Last year around this time, the tropics provided some unintentional basis for what would become hysteria. Hurricane Harvey by soaking a major metropolitan area with a biblical amount of rainfall delighted Keynesians everywhere. So much destruction, so much economic growth potential on the rebuild. Then Irma flirted with the Gulf Coast spine of Florida for good measure.

For several months, if you didn’t watch the Weather Channel you might have thought the economy was accelerating. Combined with other factors, the narrative of globally synchronized growth chief among them, inflation hysteria reached full volume.

Economists are hoping for something similar out of Florence. Like the middle of 2017, the middle of 2018 isn’t quite shaping up as expected. Sure, Q2 GDP was revised up to 4.1% but even the most hardcore of inflationists know that the trick is not to occasionally touch 4% growth but do so quarter after quarter after quarter. Those two near 5% in the middle of 2014 proved, in the end, nothing other than a tortuous tease.

One of the more consistent economic indications has been Markit’s Composite PMI. Part services, part manufacturing, the index is supposed to capture near realtime conditions for a broad enough cross-section. Like most PMI’s, it’s not quite so simple. What matters most, and what this version has been best at, is when it starts moving.

That’s why some renewed appreciation for storm-broken windows. If IHS Markit’s PMI is right, the US economy is slowing. The flash estimate for September, released today, was 53.4 down from 54.7 (final) in August. That’s a 17-month low.

In an attempted response, to begin the fourth paragraph of the press release Florence pops up. “Anecdotal evidence that some of the slowdown in overall output growth reflected company shutdowns on the east coast ahead of hurricane Florence.” Maybe, but early indications are that Florence was no Harvey, nor Irma for that matter, and the composite PMI barely noticed the downside when the latter struck in August 2017.
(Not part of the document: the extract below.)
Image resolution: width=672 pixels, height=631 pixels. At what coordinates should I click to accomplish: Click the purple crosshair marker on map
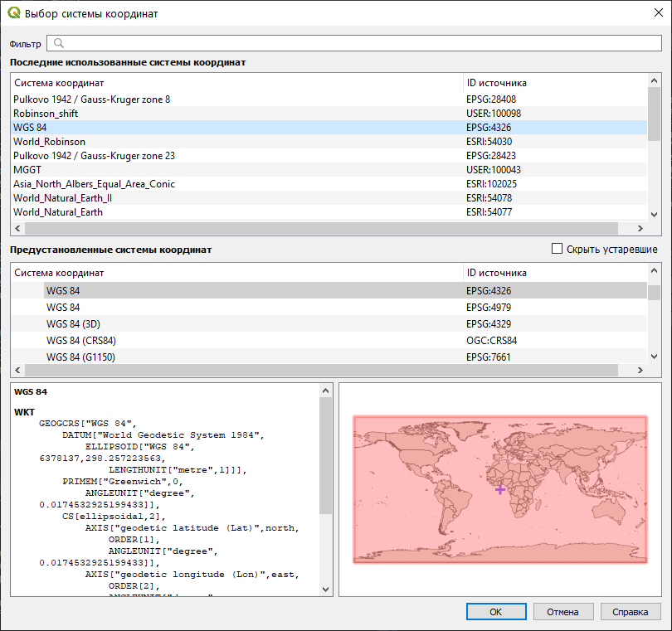tap(500, 490)
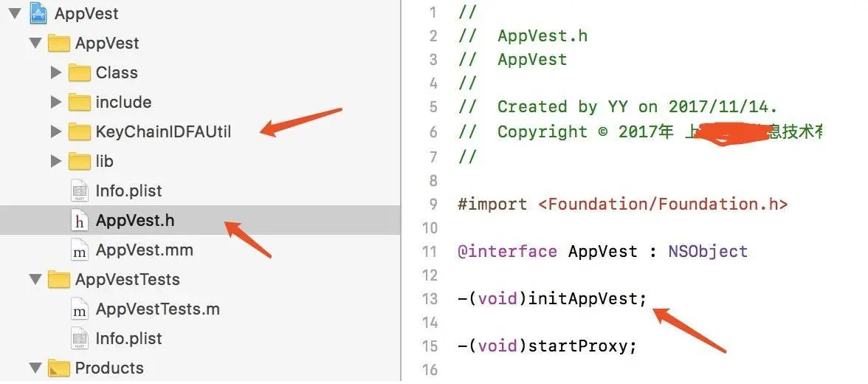
Task: Collapse the top-level AppVest project triangle
Action: (x=15, y=13)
Besides, this slowdown began months ago. The peak for the index was May 2018, consistent with a lot of other data. Over the four months since, the composite PMI has declined in each one. Collectively, it’s the greatest setback since early 2016.

That’s very likely why skipping past Florence Markit had to note the following:

Future expectations meanwhile fell to the lowest so far in 2018, and the second-lowest in over two years, as optimism deteriorated in both the manufacturing and service sectors.

Over in Europe, the performance isn’t any better just different timing. These eurodollar-based downturns never strike all at once, nor with the same intensity in every place. Even 2008 was a staggered blow only eventually hammering the whole world. Some places were hit long before others; some far worse than others.

The current slowdown, which this increasingly appears to be, registered in Europe almost immediately. It wasn’t trade wars nor imminent nuclear war in Korea (or whatever else has been offered as an excuse along the way). Europe’s setback began in 2017 with its banks’ unwise reentry into the eurodollar business. While Harvey was ravaging Texas, European financial institutions were about to be reminded why they stopped being the center of the eurodollar world in the first place.

The initial decline for the IHS Markit European Composite PMI was months ahead of its American cousin. Beginning in February, the index dropped quickly and hasn’t yet rebounded. The longer it doesn’t, the more likely it won’t. The flash estimate for September was 54.2, indicating that there is still more of a downside tendency than not.

Macro trends tend to be snowballs, full of momentum either way. If it starts to slow and doesn’t quickly recover, the economy adjusts by doing more negative things that make it slow even more. And so on.

None of these estimates suggest the global economy is in imminent danger of falling off a cliff. Rather, they indicate more of the same shift we’ve seen three times already over the last eleven years. Or, as Reuters put it in June:

A rare synchronized expansion among major world economies that was cheered on by markets and policymakers may be already unraveling, with only the near-term prospects for the United States looking significantly better.

That was June. Now in September, there may be less decoupling and more synchronization than people in the US might like. This isn’t unexpected, as I wrote elsewhere today:

From 2003 to 2009, it went: globally synchronized growth, decoupling, globally synchronized downturn. From 2010 to 2012, it went: globally synchronized growth, decoupling, globally synchronized downturn. From 2013 to 2016, it went: strong global growth (not synchronized), decoupling, synchronized downturn.

Last year to this year, it has gone: globally synchronized growth, decoupling. What comes next?

Is this time really different? Jay Powell sure thinks it is. Janet Yellen thought so, too, in 2014 and 2015. Markit’s PMI would show her otherwise.